Vinegars — and there are dozens of distinct varieties — get their sharpness and acidity from fermentation, which means they’re not just good to taste, they’re believed to be good for us, too. They give us guts. My beloved grandmother dosed herself with a spoonful of vinegar after supper, as though it were a digestif, commenting that “It just closes things down.” How I wish she were here so that we could sample my new crush, a sweetened drinking vinegar called shrub, which is a very old idea that’s come back around as part of the fermented beverage craze that includes kombucha and fire cider. I love how a good glug of shrub syrup stirred into sparkling water jumps in bright and pungent, but lands softly in the fragrant sweetness of ripe fruit, like sugar dissolving in strong brewed tea. Water into wine into vinegar into water, a miracle come full circle.
photograph by Tim Robison
Cold-Press Shrub Syrup
Shrub is a syrup made from vinegar, sugar, and ripe fruit. When diluted with water, preferably carbonated, you get a refreshing sweet-tart treat. Think of shrub as a cousin to homemade lemonade. When we consider that fresh lemon juice, like vinegar, is too tart and acidic to drink solo, yet delightful when sweetened and swirled into cold water, it’s easy to envision an enjoyable vinegar-based beverage.
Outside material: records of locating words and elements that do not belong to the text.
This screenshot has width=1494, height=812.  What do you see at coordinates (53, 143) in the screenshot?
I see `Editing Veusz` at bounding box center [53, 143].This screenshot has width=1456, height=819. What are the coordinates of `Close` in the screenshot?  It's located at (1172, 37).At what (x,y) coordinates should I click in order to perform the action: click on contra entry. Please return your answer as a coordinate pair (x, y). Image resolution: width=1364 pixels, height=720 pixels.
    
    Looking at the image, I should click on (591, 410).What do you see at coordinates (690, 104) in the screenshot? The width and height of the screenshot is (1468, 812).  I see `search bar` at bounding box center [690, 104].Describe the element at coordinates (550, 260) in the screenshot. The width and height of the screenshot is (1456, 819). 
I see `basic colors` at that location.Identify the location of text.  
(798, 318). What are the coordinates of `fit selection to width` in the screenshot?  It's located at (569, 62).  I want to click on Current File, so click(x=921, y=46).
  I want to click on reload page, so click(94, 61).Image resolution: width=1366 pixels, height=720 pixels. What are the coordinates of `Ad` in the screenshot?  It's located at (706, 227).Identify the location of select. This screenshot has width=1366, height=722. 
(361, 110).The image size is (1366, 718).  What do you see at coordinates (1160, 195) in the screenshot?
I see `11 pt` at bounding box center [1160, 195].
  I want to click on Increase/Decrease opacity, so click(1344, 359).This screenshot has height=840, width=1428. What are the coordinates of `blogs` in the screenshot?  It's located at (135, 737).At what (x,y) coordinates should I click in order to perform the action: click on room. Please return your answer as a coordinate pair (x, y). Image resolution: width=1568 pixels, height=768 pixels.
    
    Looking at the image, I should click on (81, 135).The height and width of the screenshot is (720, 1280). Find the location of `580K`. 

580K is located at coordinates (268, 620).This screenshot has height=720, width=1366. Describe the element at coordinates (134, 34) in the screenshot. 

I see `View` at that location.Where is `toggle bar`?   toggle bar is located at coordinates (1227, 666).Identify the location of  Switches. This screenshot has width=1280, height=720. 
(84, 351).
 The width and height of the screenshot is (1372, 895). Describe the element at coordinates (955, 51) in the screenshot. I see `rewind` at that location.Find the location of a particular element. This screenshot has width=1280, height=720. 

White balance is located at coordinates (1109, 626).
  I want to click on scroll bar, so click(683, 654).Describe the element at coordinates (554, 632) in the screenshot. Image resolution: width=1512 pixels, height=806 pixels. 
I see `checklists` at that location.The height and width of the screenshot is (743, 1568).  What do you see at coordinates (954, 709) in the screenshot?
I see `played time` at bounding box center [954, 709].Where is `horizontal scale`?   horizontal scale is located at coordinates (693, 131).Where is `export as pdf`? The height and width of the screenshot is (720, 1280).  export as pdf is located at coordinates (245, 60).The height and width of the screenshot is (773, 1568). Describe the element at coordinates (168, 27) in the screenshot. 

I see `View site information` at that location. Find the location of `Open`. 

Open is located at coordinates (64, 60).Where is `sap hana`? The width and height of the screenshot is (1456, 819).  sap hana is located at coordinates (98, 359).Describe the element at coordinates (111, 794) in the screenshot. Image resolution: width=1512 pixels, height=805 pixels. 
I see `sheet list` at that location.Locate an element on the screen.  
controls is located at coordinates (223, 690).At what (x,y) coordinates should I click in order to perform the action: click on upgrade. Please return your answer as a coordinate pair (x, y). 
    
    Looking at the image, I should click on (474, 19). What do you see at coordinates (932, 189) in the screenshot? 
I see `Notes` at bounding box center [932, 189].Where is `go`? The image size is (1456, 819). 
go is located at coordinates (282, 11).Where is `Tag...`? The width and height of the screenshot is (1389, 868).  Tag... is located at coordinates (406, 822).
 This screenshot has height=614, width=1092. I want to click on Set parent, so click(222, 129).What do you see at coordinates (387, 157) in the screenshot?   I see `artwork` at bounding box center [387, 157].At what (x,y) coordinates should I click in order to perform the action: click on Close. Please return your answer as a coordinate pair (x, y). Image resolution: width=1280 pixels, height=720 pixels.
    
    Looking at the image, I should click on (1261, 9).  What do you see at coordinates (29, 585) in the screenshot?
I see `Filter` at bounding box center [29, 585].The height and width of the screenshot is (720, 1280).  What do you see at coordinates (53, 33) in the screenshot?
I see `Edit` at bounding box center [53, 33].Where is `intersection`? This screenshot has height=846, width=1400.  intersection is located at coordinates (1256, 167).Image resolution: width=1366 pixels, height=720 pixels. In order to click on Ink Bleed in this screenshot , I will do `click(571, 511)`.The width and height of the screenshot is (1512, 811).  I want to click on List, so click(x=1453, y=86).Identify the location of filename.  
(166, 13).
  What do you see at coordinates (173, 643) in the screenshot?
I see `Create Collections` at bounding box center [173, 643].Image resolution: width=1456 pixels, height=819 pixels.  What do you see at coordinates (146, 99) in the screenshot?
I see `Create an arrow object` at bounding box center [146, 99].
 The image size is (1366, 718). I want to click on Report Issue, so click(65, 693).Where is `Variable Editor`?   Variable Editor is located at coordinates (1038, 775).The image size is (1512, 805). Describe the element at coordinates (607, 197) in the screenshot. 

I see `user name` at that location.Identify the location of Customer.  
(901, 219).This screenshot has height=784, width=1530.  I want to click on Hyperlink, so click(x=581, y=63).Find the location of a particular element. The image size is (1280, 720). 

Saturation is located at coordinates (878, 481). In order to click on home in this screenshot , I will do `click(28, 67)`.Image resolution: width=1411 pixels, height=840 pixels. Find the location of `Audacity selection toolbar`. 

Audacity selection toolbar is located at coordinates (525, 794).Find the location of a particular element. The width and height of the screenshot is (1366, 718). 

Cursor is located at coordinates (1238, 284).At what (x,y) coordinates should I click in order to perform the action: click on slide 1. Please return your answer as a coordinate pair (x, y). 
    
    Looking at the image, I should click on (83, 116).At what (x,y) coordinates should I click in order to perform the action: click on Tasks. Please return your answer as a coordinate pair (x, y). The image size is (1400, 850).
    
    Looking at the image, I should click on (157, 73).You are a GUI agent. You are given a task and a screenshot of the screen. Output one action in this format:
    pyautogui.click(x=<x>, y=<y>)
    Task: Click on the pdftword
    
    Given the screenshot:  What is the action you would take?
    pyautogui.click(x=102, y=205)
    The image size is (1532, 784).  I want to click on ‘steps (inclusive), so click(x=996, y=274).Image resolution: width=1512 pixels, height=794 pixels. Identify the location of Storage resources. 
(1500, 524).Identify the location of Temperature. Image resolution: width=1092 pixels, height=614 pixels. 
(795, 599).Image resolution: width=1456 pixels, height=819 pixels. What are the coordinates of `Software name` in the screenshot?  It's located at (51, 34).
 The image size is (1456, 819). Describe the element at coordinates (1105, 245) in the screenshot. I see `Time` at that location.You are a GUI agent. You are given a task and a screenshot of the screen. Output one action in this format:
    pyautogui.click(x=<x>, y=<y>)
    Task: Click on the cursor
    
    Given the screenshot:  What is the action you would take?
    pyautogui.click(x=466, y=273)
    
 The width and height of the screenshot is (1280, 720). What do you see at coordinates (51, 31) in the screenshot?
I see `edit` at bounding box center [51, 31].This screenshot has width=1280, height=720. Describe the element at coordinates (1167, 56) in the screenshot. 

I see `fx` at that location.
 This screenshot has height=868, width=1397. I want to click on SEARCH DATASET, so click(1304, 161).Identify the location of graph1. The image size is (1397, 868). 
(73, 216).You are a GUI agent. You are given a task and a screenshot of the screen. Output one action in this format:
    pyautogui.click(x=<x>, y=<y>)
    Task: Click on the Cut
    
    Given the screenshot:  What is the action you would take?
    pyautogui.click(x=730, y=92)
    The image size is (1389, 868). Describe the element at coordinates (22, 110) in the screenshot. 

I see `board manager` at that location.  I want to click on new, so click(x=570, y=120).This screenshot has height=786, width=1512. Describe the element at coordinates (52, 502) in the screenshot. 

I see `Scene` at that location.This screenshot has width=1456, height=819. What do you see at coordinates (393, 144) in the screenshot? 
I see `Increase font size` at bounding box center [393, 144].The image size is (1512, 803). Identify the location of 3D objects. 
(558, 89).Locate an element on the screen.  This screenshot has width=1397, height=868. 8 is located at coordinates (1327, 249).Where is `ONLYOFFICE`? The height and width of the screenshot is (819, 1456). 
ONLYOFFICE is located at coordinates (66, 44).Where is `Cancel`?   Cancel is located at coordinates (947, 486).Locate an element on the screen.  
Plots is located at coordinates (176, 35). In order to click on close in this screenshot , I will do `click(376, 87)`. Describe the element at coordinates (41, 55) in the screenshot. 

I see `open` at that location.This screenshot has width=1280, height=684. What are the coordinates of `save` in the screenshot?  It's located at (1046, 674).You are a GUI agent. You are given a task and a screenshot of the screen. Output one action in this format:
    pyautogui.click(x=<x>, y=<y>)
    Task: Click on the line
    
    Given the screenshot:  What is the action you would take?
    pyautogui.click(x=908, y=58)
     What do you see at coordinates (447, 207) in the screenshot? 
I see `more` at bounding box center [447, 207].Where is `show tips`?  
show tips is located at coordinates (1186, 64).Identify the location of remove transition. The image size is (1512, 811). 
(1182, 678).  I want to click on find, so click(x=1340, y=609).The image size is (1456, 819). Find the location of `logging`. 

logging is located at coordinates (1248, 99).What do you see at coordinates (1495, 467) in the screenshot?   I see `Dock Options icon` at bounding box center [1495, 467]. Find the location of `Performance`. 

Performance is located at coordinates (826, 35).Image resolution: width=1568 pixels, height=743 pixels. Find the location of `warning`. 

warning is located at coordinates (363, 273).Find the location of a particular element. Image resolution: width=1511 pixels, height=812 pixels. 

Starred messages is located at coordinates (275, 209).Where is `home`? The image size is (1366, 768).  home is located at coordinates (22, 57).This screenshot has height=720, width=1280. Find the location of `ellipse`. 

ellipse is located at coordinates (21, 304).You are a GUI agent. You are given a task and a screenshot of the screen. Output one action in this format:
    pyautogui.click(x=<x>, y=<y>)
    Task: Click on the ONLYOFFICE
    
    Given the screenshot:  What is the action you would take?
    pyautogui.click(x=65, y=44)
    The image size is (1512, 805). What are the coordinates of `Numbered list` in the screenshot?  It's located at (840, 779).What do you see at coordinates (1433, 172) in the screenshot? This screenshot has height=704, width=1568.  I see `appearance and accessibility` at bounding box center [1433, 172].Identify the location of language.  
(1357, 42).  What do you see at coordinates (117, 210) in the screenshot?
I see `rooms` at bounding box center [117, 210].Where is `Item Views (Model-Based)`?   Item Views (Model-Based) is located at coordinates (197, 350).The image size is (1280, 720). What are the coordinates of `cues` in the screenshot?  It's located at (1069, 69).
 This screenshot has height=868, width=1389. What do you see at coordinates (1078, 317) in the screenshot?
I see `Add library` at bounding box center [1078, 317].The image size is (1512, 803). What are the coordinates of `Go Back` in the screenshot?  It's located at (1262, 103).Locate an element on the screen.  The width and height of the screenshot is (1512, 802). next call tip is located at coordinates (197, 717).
Shrub recipes have been around for generations. They were originally a way to preserve just-picked berries and stone fruit that surged into ripeness in warm months. Shrubs began popping up again in recent years as part of the craft cocktail movement and the renaissance of fermented foods touted for their health benefits.
There are cooked shrub syrups, but this cold-press method is quick and easy. It also protects the pure, bright fruit flavor. Make sure the fruit is dead-ripe. You’ll discover your preferred ratio of shrub to water as you experiment with them, but 1 part shrub to 3 parts seltzer is a good starting point.
Yield: Makes about 1½ cups.
1 cup crushed berries or finely chopped stone fruit, such as peaches, plums, or cherries 1 cup granulated cane sugar 1 cup apple cider vinegar, red wine vinegar, or fruit vinegar (not distilled white vinegar)
In a glass bowl, stir together the fruit and sugar. Cover tightly with plastic wrap and refrigerate at least overnight or up to 48 hours, stirring occasionally to help dissolve the sugar.
Strain through a fine-mesh sieve into a clean bowl, pressing gently on the solids to remove as much liquid as possible without forcing fruit pulp through the strainer. Scrape any undissolved sugar into the strained juice. Stir in vinegar. Transfer to a clean bottle or jar with a tight-fitting lid. Discard strained solids or eat them as a cook’s treat.
Refrigerate covered for at least 3 days before serving, shaking gently from time to time. Sometimes a little sugar will settle to the bottom, although eventually, the acidity of the vinegar will dissolve it. New shrub is pungent and quite tart, but the flavor mellows and harmonizes over time. Shrub syrup can keep for up to one year.